Ertesi günümüzü Gozo Adası’na ayırıyoruz. Feribota gitmek üzere merkezden yaklaşık 1 saat uzaklıktaki limana giderken Popeye Village (Temel Reis Köyü) adındaki 1980lerde gösterime giren aynı adlı filmin platosu olarak inşa edilmiş bölgeyi yukarıdan fotoğraflıyoruz. Buraya girmek ve zaman geçirmek isterseniz oldukça turistik bir bölge ve giriş ücreti kış tarifesinde 10 Euro. Yaz tarifesinde ise 13.5 Euro imiş.

Gozo Feribotu

     
Popeye Village


Gozo adasını gezmenin en pratik yolu özel araç, zira ada oldukça büyük bir ada ve toplu taşıma da özellikle kış sezonunda çok sık yok. Gozo’da görülecek yerler arasında limandan yarım saatlik bir araba yolculuğuyla ulaştığımız merkez Victoria civarındaki Citadella bölgesi var. Buranın sokaklarına dalıp renkli kapılarıyla beni kendilerine hayran bırakan Malta evlerini görmeyi ihmal etmeyin derim. Adada görülecek diğer noktaları ise öğle yemeğini yediğimiz Marsalforn, Xlendi ve Ramla Bay olarak sıralayabilirim. Adada önceden Azure Window adında dillere destan bir doğa harikası varmış, ancak Mart 2017’de sulara gömüldüğü için artık görülmesi pek mümkün değil ne yazık ki☹

Citadella

Citadella

Victoria

Victoria

Victoria

Victoria

Marsalforn

Ramla Bay

Gozo'da gün batımı

Gozo'dan dönüş yolumuzda Valetta'ya varmadan önce Mosta'daki Dome adıyla bilinen kiliseye uğruyoruz. Burası da büyük kubbeli yapısıyla görülesi bir yer.

**Görev Tanımı:**
Gozo gezisi metnini "Gozo'da gün batımı" sözleriyle başlatıp "görülesi bir yer." sözlerinden sonra bitirerek yeniden yazınız ve bu bölümde "kiliseye" yerine "katedrale" kullanınız. Kayıtlar, Gozo gezisi metninden bağımsız, ayrı bir malzemedir.

Bir veri kümesinden alınan öğeler:
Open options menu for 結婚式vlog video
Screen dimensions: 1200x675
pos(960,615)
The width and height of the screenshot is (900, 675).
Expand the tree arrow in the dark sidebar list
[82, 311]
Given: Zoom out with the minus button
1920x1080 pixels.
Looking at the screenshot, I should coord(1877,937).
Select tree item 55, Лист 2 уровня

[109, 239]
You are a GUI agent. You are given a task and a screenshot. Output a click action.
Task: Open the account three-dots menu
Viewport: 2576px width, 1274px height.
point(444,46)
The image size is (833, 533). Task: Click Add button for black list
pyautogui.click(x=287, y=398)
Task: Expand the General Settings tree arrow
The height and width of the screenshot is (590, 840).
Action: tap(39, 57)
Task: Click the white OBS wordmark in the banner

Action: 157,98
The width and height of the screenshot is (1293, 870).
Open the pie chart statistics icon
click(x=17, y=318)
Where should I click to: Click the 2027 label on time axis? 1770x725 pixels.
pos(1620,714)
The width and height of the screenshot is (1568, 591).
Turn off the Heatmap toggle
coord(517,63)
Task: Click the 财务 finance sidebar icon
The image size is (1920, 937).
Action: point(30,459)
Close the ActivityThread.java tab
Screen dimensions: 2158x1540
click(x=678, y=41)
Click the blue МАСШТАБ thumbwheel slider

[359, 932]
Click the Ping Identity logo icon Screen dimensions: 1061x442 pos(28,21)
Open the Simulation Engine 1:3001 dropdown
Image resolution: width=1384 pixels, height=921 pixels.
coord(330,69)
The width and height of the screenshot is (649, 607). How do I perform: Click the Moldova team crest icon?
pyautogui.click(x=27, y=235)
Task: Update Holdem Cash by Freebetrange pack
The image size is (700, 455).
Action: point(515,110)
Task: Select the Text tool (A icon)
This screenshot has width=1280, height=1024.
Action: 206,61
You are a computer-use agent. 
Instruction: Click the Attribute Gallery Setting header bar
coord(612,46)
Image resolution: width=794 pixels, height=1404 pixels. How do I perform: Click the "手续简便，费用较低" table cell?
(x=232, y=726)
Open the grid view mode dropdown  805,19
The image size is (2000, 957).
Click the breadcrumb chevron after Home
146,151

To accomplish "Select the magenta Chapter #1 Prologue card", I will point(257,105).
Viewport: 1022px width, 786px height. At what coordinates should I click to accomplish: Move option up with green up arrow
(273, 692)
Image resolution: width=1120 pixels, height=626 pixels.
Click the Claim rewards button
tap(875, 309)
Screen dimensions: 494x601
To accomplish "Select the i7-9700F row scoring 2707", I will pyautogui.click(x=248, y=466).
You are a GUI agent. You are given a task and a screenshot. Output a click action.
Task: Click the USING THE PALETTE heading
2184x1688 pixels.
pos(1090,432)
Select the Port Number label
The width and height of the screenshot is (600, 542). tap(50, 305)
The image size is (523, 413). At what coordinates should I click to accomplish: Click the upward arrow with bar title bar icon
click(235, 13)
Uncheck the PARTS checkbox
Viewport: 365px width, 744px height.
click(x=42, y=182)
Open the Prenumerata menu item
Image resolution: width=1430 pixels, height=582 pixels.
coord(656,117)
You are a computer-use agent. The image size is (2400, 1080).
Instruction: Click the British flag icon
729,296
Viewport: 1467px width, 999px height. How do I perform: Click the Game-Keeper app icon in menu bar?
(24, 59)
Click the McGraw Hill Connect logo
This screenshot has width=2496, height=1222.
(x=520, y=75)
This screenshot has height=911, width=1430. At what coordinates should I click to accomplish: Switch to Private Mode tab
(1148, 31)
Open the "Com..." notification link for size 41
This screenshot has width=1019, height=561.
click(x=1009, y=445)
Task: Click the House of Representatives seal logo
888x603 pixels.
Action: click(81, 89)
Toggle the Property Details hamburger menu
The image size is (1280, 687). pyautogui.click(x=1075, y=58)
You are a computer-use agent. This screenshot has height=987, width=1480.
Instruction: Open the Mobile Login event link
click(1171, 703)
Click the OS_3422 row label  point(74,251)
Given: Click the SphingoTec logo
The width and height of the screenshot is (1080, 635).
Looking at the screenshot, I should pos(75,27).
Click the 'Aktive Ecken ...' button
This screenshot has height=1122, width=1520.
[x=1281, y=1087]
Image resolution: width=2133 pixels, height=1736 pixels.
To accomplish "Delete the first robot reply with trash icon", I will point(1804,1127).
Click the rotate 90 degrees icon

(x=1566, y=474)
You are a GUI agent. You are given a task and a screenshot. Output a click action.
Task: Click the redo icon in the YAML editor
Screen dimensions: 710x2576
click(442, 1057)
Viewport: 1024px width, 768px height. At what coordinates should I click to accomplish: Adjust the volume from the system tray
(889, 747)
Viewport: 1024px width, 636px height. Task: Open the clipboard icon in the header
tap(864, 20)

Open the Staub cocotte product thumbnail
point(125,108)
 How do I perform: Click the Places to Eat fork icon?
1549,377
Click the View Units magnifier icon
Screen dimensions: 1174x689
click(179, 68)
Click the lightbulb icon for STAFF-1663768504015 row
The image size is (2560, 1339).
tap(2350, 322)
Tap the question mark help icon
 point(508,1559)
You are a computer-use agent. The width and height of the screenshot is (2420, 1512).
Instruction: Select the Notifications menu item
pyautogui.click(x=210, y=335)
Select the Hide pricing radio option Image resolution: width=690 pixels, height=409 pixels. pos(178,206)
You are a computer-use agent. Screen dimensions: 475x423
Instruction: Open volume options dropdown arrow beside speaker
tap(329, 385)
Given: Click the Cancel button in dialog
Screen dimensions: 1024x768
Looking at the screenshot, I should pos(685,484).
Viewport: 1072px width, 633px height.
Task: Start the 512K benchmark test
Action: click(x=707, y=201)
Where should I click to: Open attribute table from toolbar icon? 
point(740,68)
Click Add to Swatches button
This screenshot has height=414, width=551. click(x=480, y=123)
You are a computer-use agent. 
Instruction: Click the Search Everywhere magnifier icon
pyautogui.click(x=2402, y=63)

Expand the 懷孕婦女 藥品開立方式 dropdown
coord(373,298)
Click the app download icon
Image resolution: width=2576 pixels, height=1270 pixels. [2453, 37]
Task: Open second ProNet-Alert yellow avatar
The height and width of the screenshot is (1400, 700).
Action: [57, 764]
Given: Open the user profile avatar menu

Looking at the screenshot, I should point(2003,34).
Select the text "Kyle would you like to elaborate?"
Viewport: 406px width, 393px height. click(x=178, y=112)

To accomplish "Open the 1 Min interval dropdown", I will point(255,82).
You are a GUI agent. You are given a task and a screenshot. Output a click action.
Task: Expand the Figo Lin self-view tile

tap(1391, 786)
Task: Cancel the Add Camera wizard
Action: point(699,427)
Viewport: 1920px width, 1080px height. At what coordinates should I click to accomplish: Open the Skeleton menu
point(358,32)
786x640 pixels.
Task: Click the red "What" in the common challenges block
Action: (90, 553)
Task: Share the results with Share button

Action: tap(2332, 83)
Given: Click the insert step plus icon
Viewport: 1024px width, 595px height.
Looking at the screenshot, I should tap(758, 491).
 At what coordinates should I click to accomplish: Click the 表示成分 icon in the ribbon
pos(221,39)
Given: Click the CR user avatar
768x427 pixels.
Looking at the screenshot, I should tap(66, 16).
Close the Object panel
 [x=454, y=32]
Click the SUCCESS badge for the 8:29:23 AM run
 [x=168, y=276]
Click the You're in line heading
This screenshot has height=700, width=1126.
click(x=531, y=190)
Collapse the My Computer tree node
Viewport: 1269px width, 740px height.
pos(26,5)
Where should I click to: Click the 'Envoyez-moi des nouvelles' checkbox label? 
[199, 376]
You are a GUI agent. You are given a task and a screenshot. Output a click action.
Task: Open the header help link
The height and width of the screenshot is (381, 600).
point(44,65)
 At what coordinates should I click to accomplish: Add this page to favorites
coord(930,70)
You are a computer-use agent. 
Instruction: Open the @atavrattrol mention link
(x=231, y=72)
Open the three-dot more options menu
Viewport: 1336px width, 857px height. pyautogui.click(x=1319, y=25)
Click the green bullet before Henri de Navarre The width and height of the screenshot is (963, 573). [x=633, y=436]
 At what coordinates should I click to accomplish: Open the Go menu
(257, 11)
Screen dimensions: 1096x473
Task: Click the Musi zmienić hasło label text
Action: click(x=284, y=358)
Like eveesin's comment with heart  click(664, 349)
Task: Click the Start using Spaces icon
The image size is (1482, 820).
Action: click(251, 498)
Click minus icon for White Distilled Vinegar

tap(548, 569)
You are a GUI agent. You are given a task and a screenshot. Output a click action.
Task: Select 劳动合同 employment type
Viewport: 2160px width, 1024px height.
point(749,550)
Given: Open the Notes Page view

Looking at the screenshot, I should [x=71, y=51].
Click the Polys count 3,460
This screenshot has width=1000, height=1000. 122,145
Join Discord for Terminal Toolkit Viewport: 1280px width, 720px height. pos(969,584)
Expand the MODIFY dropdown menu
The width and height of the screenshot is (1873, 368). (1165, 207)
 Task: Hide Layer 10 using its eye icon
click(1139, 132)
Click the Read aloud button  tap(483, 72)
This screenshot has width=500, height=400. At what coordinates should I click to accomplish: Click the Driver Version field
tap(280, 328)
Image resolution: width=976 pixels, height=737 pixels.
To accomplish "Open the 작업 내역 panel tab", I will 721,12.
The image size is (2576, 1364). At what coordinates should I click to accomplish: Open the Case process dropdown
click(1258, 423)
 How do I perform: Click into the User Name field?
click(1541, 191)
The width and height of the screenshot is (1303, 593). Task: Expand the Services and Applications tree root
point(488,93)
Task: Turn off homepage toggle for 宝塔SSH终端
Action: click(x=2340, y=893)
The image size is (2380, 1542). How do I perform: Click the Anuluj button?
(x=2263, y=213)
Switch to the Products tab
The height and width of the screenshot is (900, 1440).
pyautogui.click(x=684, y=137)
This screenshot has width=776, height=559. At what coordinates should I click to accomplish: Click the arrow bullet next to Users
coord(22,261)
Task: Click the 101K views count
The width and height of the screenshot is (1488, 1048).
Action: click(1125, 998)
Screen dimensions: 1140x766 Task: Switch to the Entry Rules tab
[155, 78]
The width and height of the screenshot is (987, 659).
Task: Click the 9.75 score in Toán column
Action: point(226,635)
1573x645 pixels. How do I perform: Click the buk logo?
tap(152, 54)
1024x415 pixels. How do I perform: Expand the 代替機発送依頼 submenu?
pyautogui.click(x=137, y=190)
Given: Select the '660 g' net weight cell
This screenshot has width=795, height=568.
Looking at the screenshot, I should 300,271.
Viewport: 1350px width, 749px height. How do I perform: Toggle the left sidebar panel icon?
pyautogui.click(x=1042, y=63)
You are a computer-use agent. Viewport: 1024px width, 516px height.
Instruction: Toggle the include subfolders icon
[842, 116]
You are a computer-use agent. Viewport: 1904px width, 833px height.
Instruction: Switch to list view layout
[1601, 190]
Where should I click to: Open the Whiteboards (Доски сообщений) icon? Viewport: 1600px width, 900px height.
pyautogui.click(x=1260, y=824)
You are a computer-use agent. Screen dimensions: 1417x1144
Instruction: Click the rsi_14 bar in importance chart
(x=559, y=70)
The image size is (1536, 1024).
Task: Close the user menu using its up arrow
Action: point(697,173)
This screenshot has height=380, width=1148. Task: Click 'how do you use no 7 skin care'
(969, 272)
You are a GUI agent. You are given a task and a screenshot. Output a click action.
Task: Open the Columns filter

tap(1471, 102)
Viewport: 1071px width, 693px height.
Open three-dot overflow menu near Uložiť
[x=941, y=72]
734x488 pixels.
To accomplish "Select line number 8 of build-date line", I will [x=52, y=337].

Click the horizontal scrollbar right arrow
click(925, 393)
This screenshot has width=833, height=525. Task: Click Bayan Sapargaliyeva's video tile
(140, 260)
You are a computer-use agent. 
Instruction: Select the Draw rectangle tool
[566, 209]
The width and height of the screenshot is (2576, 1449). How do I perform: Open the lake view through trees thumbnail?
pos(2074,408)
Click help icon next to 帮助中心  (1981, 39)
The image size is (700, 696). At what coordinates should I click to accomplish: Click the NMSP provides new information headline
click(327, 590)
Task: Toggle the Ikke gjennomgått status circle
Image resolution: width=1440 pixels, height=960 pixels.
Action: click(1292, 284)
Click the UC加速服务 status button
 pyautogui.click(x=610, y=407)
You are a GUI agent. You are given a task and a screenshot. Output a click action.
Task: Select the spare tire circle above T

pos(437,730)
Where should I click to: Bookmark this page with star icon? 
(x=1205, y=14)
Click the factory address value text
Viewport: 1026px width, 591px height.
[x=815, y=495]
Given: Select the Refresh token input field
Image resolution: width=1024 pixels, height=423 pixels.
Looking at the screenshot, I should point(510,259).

**Beklenen Cevap:**
Gozo'da gün batımı

Gozo'dan dönüş yolumuzda Valetta'ya varmadan önce Mosta'daki Dome adıyla bilinen katedrale uğruyoruz. Burası da büyük kubbeli yapısıyla görülesi bir yer.